══ Estratto ══

Agosto 24th, 2012 Riccardo Fucile
QUASI UNA METAFORA DELLA CRISI DI LEADERSHIP DEL PARTITO… MARONI PROVA A PRENDERE IL PALCOSCENICO DI BOSSI, MA QUALCUNO COMINCIA A PENSARE CHE PORTI SFIGA
Tuoni, fulmini e saette. 
La tempesta che ha squassato la Lega non ha risparmiato nemmeno Albertone da Giussano, la grande statua alta cinque metri con cui le migliaia di festanti padani sono sempre stati accolti alla Bèrghem Fest di Alzano Lombardo.
Per parecchi anni ha resistito ad ogni vento, prima di crollare sotto un temporale e sfasciarsi.
Un segno premonitore, manifestatosi in tempi non sospetti e che non andava sottovalutato. Adesso, con le ossa e il basamento rotto, la statua è in riparazione, un pò come tutto il popolo leghista che si ritrova, dopo la sera delle «scope» e del pollaio ripulito, dello scorso aprile, all’appuntamento che, dopo 23 anni, è più che una tradizione.
È storia, un capitolo di vita politica.
Ci sono state fratture e le ferite sanguinano ancora, ma il basamento, o meglio la base è chiamata qui, per una «Fest» che, da qui al due settembre, dovrà dire molto di «Bèrghem» e della sua fede leghista.
Bossi ci sarà , arriverà domani sera «perchè ha ancora molto da dire e da dare», rimarca Roberto Pedretti, il consigliere regionale che sfodera un paio di jeans verdi, ma fluo, trasgredendo cromaticamente al verdone d’ordinanza.
Maroni parlerà quasi alla fine dei dieci giorni di festa, in un ordine per la prima volta rovesciato (era sempre il Senatur a chiudere la faccenda in un’apoteosi di proclami e battimani).
Dieci sere per un festival a temi, tra cui quello atteso, delle riforme costituzionali ed elettorali.
Intanto l’unico porcellum che ha tenuto banco ieri sera è riconducibile alla porchetta alla griglia con salsa verde, uno dei piatti di un menù ricchissimo.
Dire Bossi o Maroni è un pò come dire Francia o Spagna: la risposta, sotto i tendoni afosi, è stata univoca: «purchè se magna».
E qui se magna, benissimo.

═══
══ Dati archiviati ══

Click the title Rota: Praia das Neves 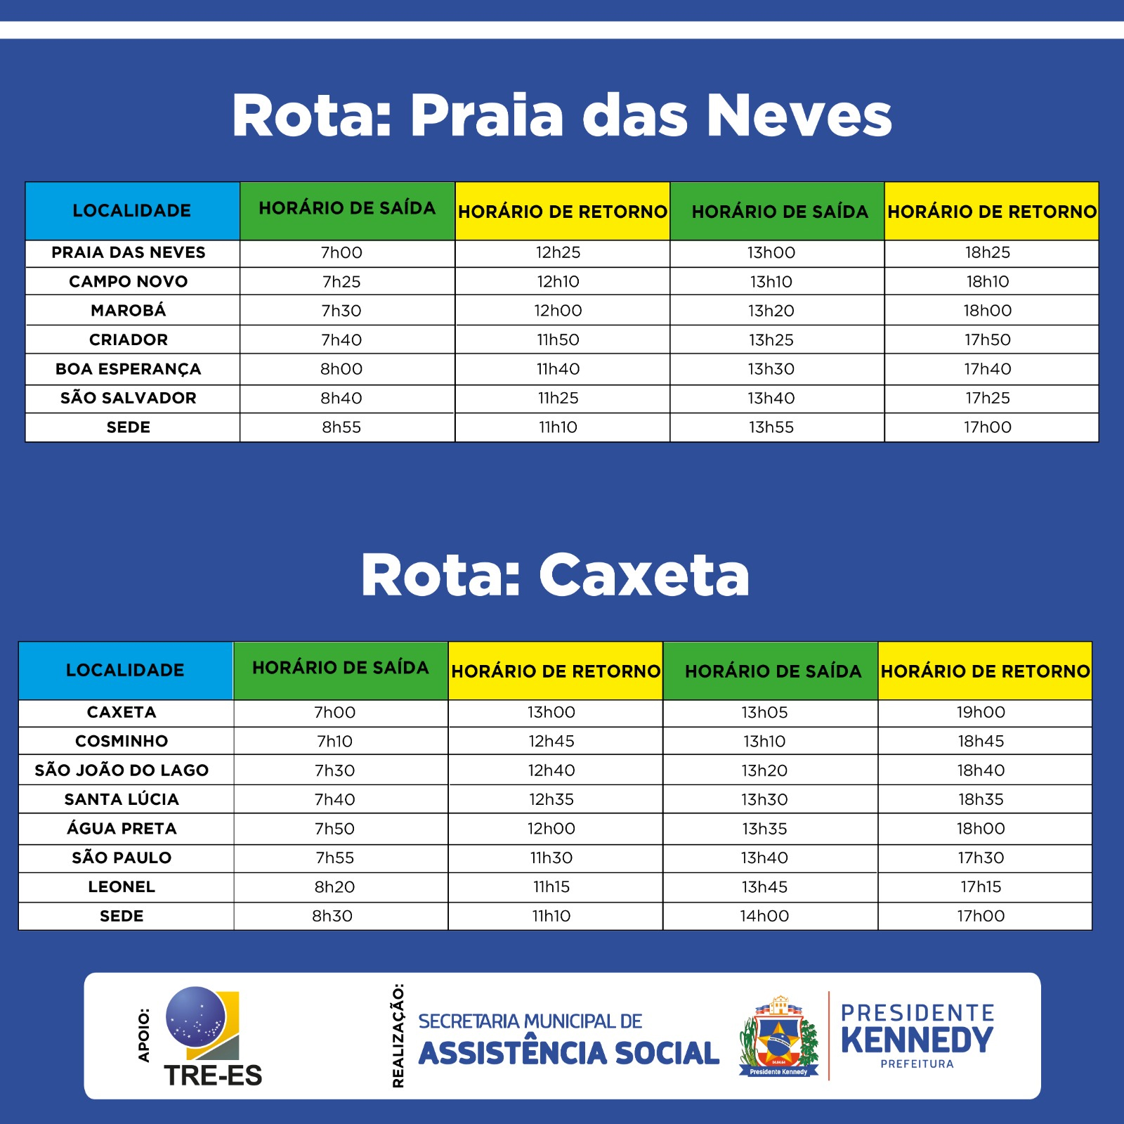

═══

=== Consegna ===
Rispondi a queste domande sul testo dedicato alla Bèrghem Fest:
1. Quanto è alta la statua di Albertone da Giussano?
2. Di che colore sono i jeans indossati da Roberto Pedretti?
3. Quale piatto del menù viene associato al termine «porcellum»?
Per svolgere l'esercizio non occorre consultare l'elenco.

=== Soluzione ===
1. È alta cinque metri.
2. Sono verdi fluo.
3. La porchetta alla griglia con salsa verde.